== What to work on ==
Each entry below needs to be copied exactly, with nothing dropped.

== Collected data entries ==
★ ★ ★ ★
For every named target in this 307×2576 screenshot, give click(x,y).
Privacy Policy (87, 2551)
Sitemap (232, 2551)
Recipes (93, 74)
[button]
★ ★ ★ ★
== Reply to the exercise ==
For every named target in this 307×2576 screenshot, give click(x,y).
Privacy Policy (87, 2551)
Sitemap (232, 2551)
Recipes (93, 74)
[button]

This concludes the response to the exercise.